文書本文 ▸
======
マッドチェスタームーブメントの楽曲を網羅的に収録

Title:come together adventures on the indie dancefloor 1989-1992

1980年代後半から1990年代にかけて、イギリスはマンチェスターを中心に行ったムーブメント、マッドチェスター。マンチェスター・サウンドという名前でも知られているのですが、Wikipediaによると「ダンサブルなビートとドラッグ文化を反映したサイケデリックなサウンドが特徴とされるロックのスタイルを指す」と定義付けされています。ストーン・ローゼズやシャーラタンズ、ハッピー・マンデーズが代表的なミュージシャンとされるのですが、私自身、これらのミュージシャンについてリアルタイムに聴いていた世代ではありません。ただ、これらのミュージシャンがoasisをはじめとして90年代後半のブリットポップに大きな影響を与え、その流れから、このムーブメントについては知っていました。今回紹介するのは、そのマッドチェスターのミュージシャンたちの曲を集めたコンピレーションアルバム。前述のミュージシャンをはじめ、インスパイラル・カーペッツ、808 State、James、Spaceman3、さらにはPrimal Screamなど、マッドチェスターの代表的なミュージシャンたちの曲がズラリと並ぶ、全4枚組の、ボリューム感あるもののかなり充実したコンピレーションアルバムとなっています。

個人的には、マッドチェスターについては、自分の好きなoasisのルーツではあるものの、ストーン・ローゼズの1stや、primal screamの「Screamadelica」は聴いていたのですが、そんなに幅広く聴いていたことはありませんでした。それで今回はじめて、マッドチェスターの楽曲をまとめて聴いてみたですが、個人的に思いっきり好み!完全に壺にはまりました。
======
(データセットの項目)

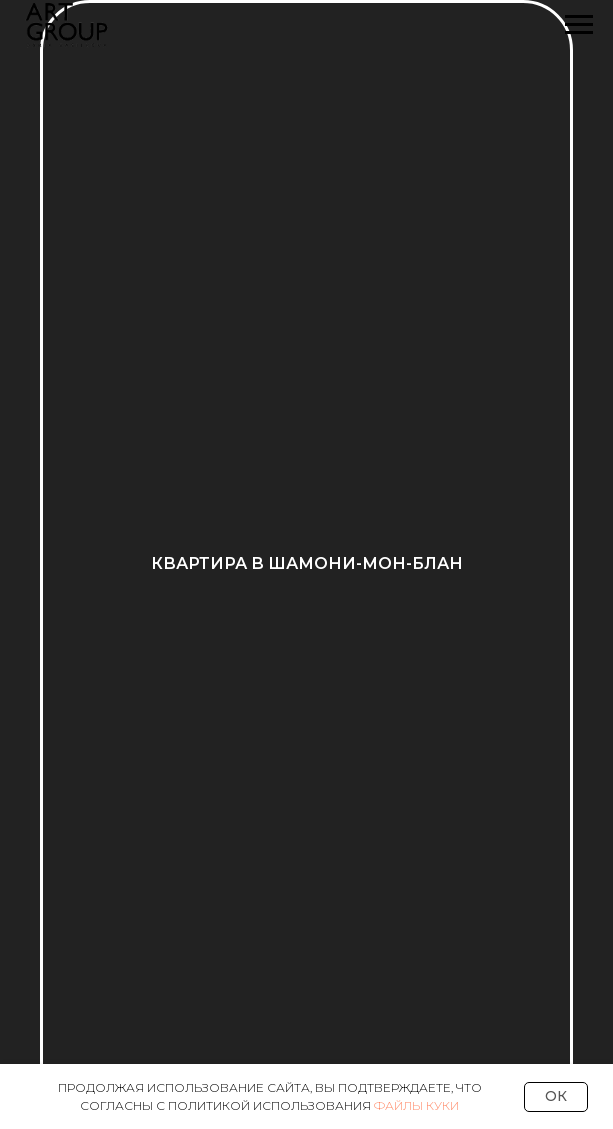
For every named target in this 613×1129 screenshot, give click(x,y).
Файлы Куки (416, 1105)
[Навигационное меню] (579, 25)
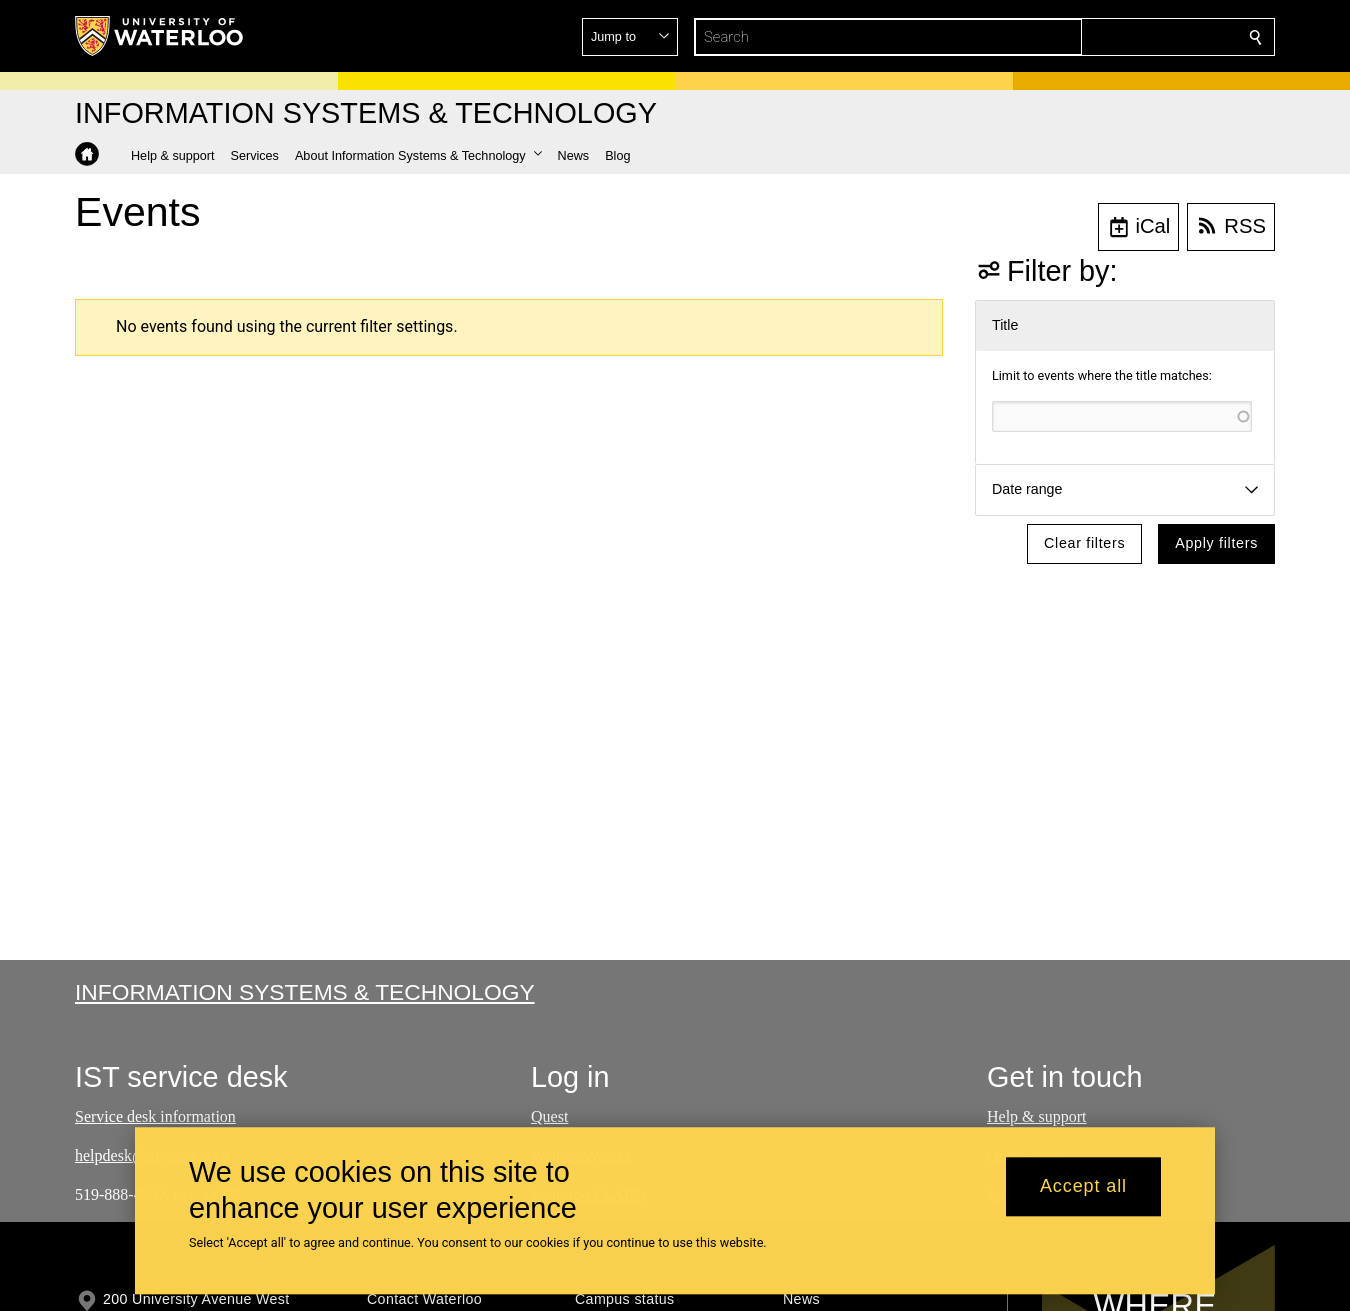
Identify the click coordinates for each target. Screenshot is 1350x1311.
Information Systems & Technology (305, 992)
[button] (1111, 37)
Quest (549, 1116)
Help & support (1037, 1116)
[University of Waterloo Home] (160, 36)
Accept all (1083, 1187)
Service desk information (155, 1116)
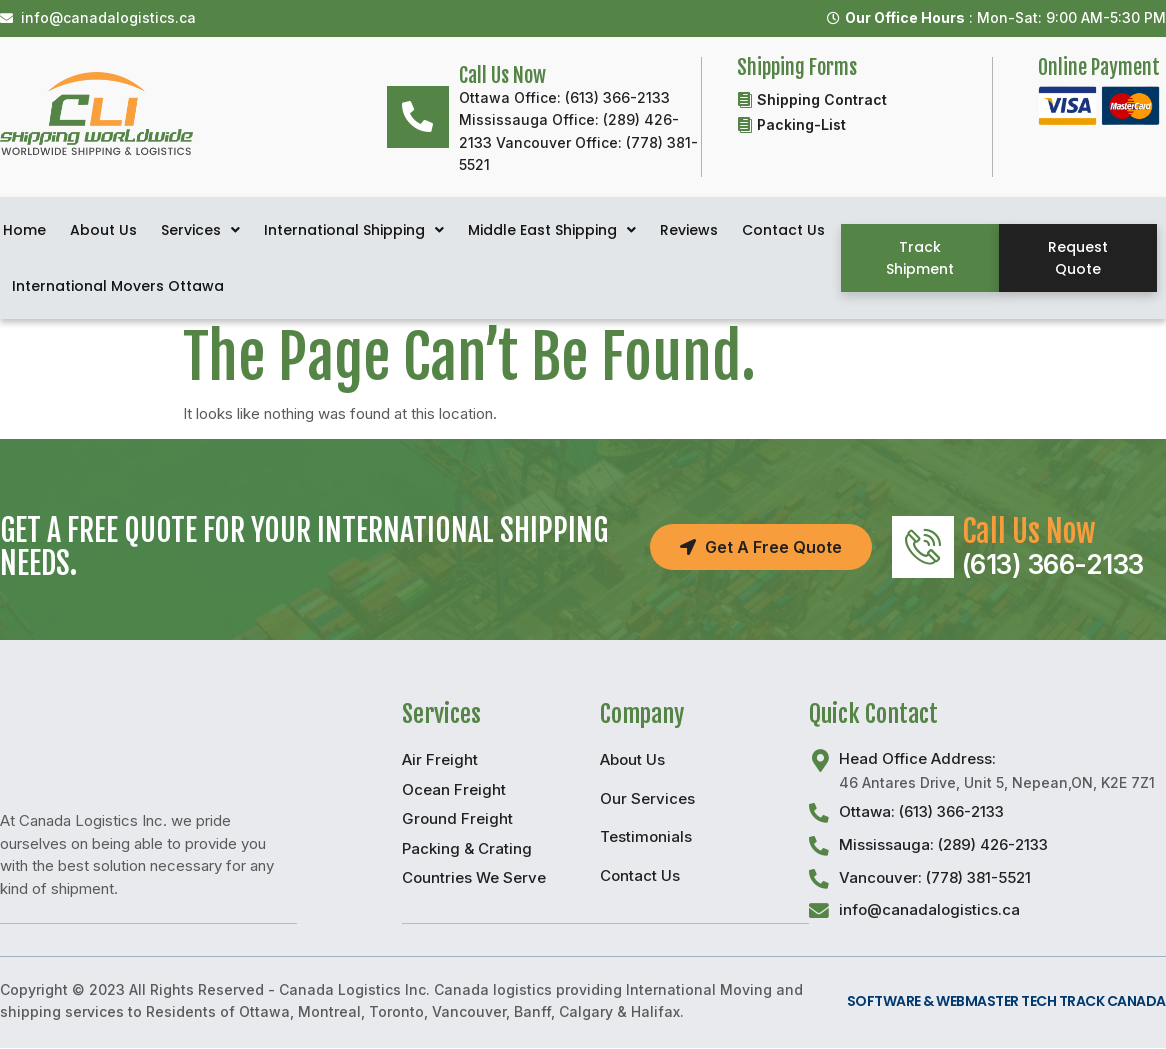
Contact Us (783, 230)
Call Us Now (1029, 531)
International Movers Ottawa (118, 286)
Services (200, 230)
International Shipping (354, 230)
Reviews (689, 230)
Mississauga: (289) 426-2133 (943, 844)
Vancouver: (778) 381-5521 (935, 877)
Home (24, 230)
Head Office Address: (917, 758)
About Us (103, 230)
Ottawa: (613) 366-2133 (921, 811)
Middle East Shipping (552, 230)
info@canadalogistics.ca (929, 910)
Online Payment (1099, 67)
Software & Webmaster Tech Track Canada (1006, 1002)
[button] (920, 258)
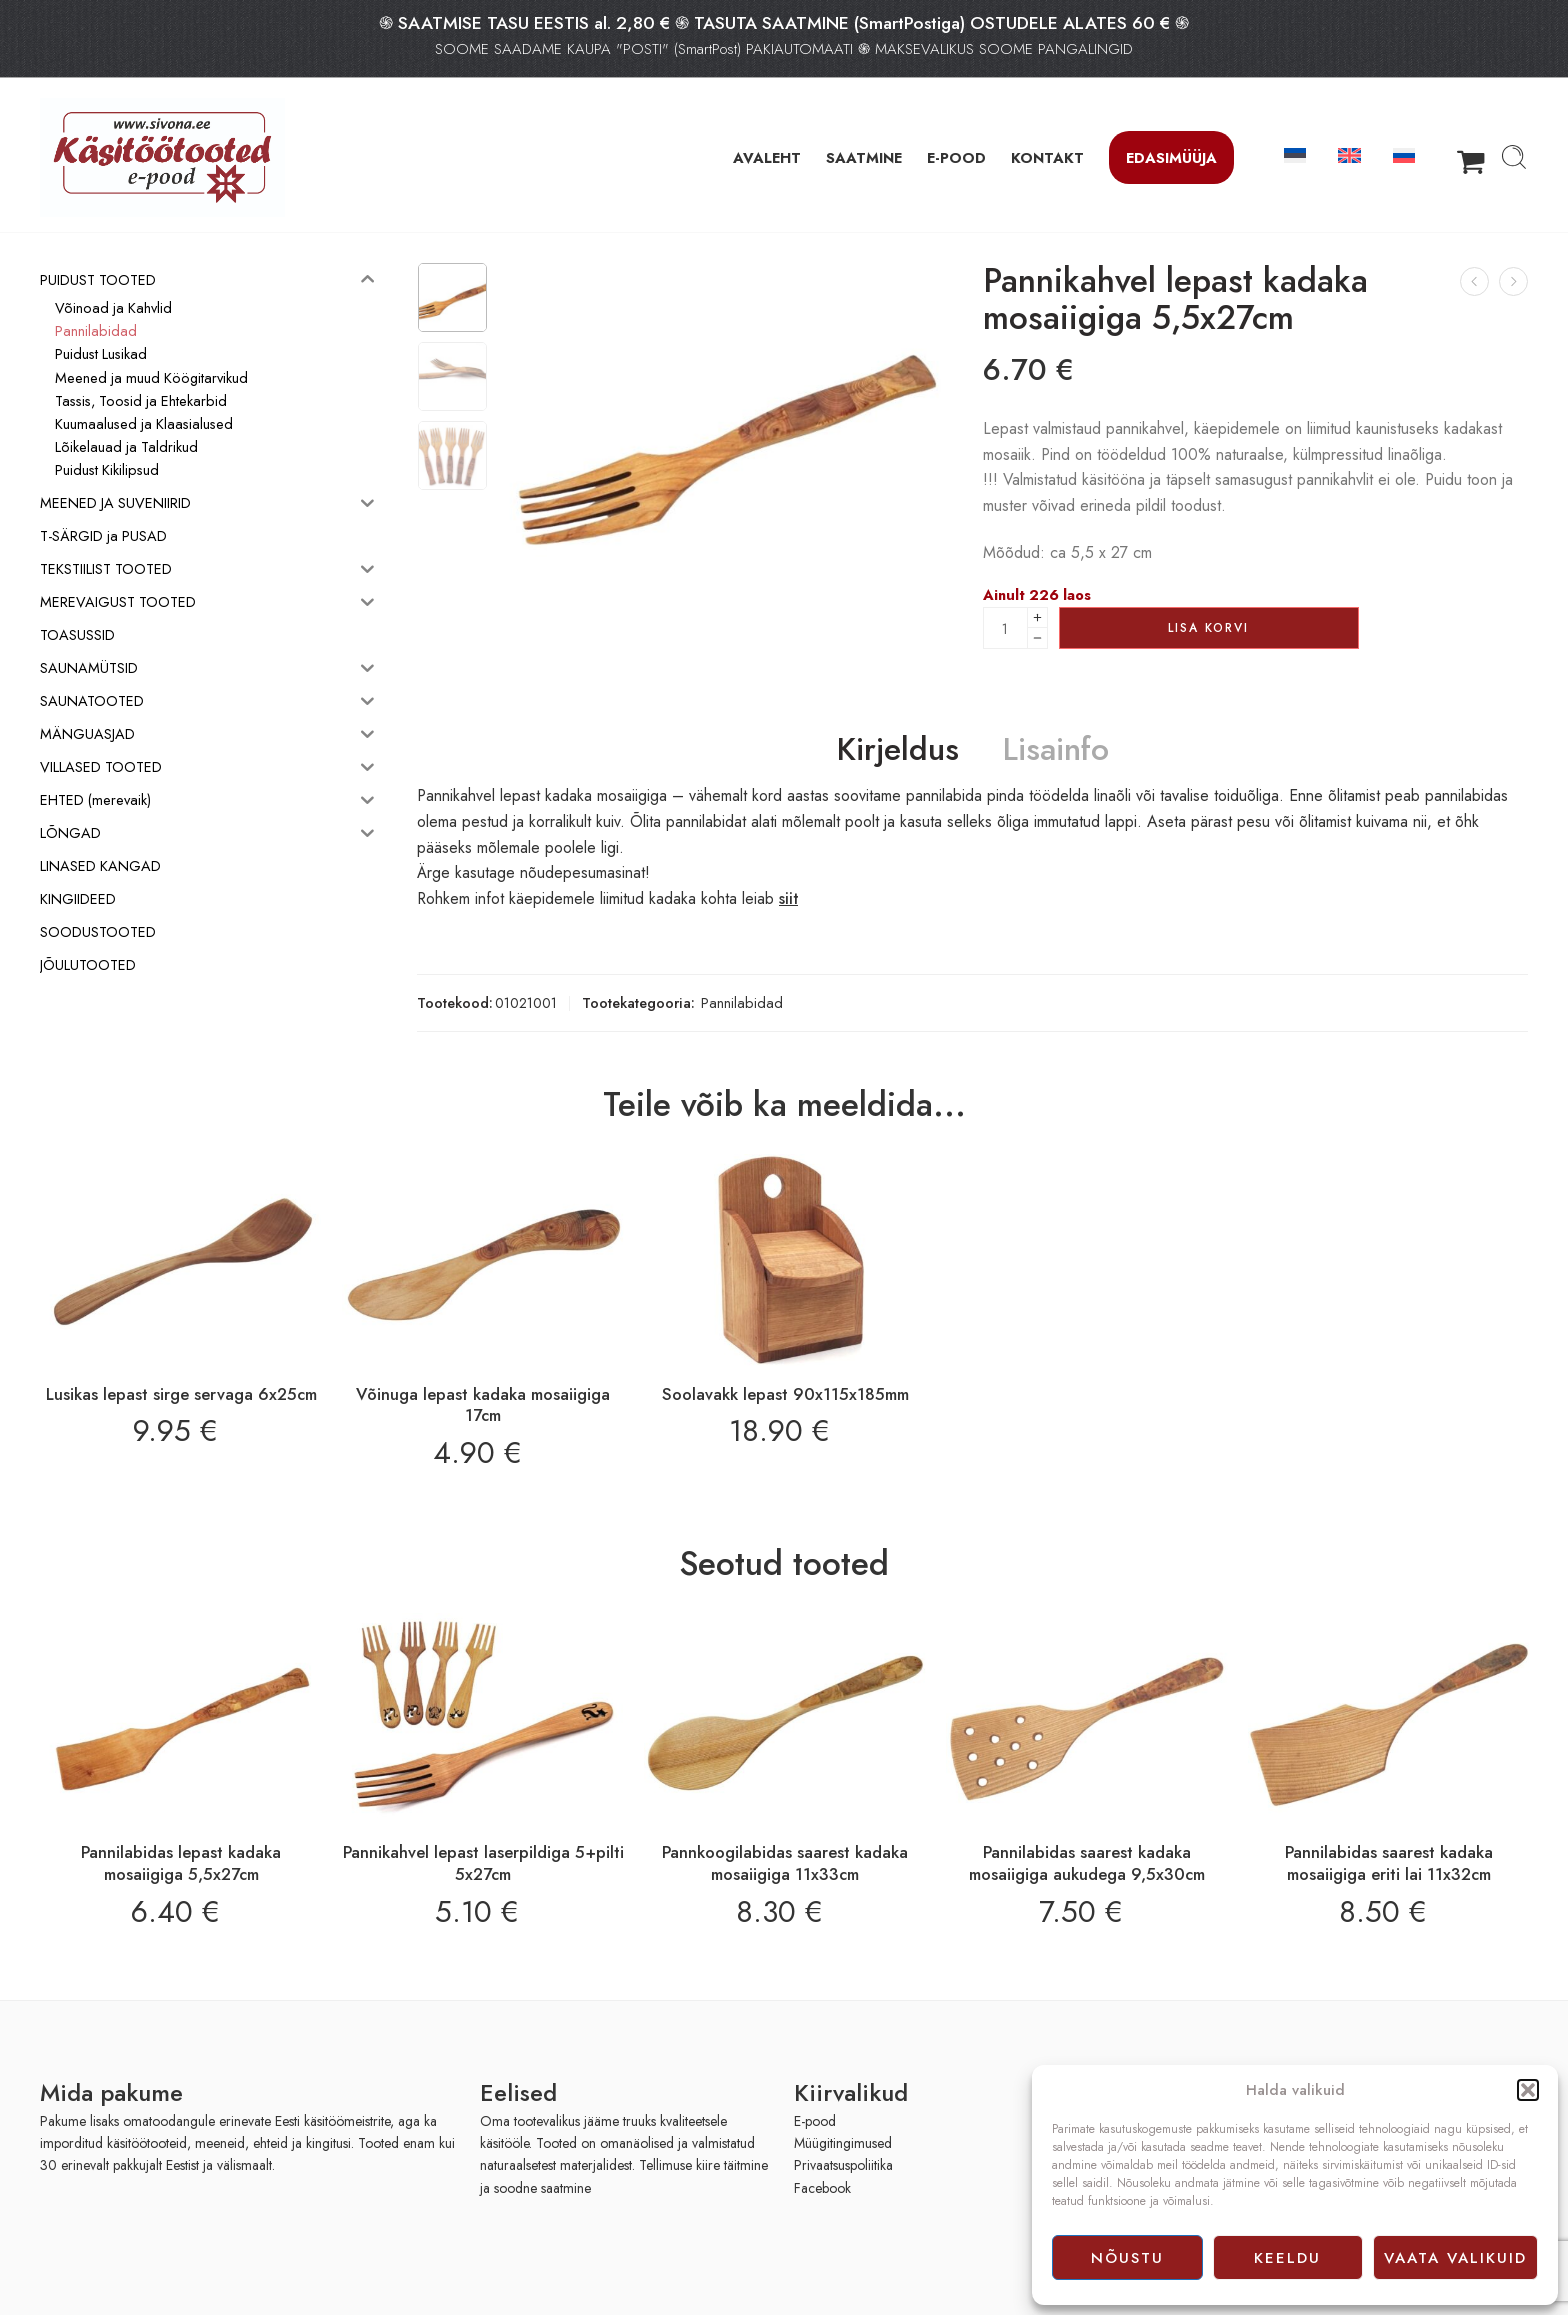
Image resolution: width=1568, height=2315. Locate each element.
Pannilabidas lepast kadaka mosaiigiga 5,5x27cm (181, 1863)
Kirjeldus (898, 750)
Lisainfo (1056, 750)
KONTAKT (1047, 157)
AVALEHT (767, 157)
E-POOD (956, 157)
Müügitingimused (843, 2143)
======
問題 ▸
1. マッドチェスターのコンピレーションアルバムを紹介する文書本文から、「個人的には、マッドチェスター」を含む語句で始まり「み!完全に壺にはまりました。」で終わる部分をそのまま抜き出してください。
2. マッドチェスターのコンピレーションアルバムを紹介する文書本文によると、このアルバムは何枚組ですか。
3. マッドチェスターのコンピレーションアルバムを紹介する文書本文のうち、「1980年代後半から」で始まる段落を、主な事実を残したまま箇条書きに書き直してください。

解答 ▸
1.
個人的には、マッドチェスターについては、自分の好きなoasisのルーツではあるものの、ストーン・ローゼズの1stや、primal screamの「Screamadelica」は聴いていたのですが、そんなに幅広く聴いていたことはありませんでした。それで今回はじめて、マッドチェスターの楽曲をまとめて聴いてみたですが、個人的に思いっきり好み!完全に壺にはまりました。

2. 全4枚組です。

3.
- マッドチェスターは、1980年代後半から1990年代にかけてイギリスのマンチェスターを中心に起きたムーブメントで、マンチェスター・サウンドとも呼ばれる。
- Wikipediaでは「ダンサブルなビートとドラッグ文化を反映したサイケデリックなサウンドが特徴とされるロックのスタイル」と定義されている。
- 代表的なミュージシャンは、ストーン・ローゼズ、シャーラタンズ、ハッピー・マンデーズである。
- 筆者はリアルタイムで聴いた世代ではない。これらのミュージシャンがoasisをはじめとする90年代後半のブリットポップに大きな影響を与えたことから、このムーブメントを知っていた。
- 紹介するのは、マッドチェスターの楽曲を集めた全4枚組のコンピレーションアルバムである。
- 前述のミュージシャンのほか、インスパイラル・カーペッツ、808 State、James、Spaceman3、Primal Screamなどの曲を収録している。ボリュームがあり、内容もかなり充実している。